O – Day
Disclosure to Vendor and await acknowledgment
0 -7 Days
If acknowledgement not received from the vendor, second attemppt of contact
0 – 10 Days
If acknowledgment is received
- Convey the commencement of 90 day’s public disclosure window.
- Provide technical details if requested by vendor
Else proceed with public disclosure of the vulnerability
Inform “CERT” or other Disclosure Coordinators about the findings ( Depending on case, we decide which coordinator to inform)
Before 90 Days
Vendor fixes & tests the vulnerabilities. Next vendor announces the path for the vulnerability and informs Payatu.
After patching or 90 Day’s
We make a public disclosure from our side after 90 days of notification or after the release of a patch by the vendor, whichever happens early.
We disclose our findings with academic details for the benefit of the larger community through
– Blog
– Technical Paper at Security Conferences (anywhere across the globe)

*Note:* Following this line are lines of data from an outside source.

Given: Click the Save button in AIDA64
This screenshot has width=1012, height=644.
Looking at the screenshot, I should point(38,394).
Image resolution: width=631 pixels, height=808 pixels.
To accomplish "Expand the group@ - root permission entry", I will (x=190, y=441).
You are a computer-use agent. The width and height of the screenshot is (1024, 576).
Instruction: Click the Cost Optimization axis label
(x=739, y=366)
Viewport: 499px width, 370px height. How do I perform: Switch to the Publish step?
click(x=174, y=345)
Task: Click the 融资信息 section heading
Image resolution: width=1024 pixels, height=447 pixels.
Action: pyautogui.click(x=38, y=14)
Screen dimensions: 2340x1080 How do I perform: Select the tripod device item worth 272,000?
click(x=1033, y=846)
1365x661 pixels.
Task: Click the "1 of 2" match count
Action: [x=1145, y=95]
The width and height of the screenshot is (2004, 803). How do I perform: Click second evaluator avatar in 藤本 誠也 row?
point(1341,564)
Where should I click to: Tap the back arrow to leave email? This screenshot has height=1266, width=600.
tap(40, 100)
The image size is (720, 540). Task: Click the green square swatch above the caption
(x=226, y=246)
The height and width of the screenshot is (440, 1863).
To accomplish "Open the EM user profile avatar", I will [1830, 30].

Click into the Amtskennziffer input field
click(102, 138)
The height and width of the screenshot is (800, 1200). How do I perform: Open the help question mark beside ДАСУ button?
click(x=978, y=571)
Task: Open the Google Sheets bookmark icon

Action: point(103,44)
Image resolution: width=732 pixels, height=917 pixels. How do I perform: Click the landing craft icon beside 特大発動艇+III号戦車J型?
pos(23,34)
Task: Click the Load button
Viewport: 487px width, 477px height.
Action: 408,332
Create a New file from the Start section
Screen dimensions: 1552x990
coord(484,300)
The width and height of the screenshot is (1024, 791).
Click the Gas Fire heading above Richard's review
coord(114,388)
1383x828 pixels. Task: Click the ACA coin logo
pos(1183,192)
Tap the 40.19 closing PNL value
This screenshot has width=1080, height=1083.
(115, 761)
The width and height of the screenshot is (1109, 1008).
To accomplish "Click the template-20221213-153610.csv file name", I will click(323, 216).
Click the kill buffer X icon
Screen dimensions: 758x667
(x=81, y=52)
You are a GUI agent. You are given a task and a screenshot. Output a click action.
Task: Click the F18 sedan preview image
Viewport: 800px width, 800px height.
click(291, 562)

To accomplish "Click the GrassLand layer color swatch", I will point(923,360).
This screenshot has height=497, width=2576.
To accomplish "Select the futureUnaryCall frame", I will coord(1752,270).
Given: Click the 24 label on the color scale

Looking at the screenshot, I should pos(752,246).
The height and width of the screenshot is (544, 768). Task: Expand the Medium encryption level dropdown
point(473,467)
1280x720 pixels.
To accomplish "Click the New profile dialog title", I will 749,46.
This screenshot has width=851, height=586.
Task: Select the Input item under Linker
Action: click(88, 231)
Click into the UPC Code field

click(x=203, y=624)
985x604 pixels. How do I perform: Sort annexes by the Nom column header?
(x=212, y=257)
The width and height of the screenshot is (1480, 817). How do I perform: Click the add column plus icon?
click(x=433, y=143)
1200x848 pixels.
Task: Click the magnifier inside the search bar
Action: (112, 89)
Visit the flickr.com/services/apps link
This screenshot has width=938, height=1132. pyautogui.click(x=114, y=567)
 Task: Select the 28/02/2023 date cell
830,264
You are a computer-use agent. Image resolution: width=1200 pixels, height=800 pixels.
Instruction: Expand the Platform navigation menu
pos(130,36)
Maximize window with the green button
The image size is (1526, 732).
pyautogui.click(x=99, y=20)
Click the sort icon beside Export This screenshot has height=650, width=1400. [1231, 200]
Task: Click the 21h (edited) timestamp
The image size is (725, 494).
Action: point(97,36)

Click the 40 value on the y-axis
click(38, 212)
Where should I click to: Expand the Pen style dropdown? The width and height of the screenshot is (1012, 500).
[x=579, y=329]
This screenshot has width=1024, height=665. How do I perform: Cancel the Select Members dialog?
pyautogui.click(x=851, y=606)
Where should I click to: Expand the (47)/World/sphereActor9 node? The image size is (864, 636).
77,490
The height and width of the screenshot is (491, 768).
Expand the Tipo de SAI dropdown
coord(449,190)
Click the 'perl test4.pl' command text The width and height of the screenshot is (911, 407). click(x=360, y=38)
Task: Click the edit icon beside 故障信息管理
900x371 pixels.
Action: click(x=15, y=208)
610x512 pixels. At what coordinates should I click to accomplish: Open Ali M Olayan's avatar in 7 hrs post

– Include in our training courses or study material
Confidentiality & Secure Communication
Regarding communication on Disclosure with vendor, the framework sets the following procedure:
- Throughout the nondisclosure period we expect regular communication between our team and vendor and this kept confidential
- Only the Finder of the vulnerability and Payatu Appointed authority for the Disclosure Response Program are in communication loop.
- Communication with Vendor and progress on stages of the Disclosure is documented and tracked at Payatu with its internal systems.
- We prefer to use Cryptographically Secure communication channels to communicate with Vendors if supported and provided by them.
- As a Policy we Do keep “CERP” or other “Industry Trusted Disclosure Coordinators(s)” informed about our findings. This is a right of the Finder and doesn’t requires any kind of persmission from the affected Vendor.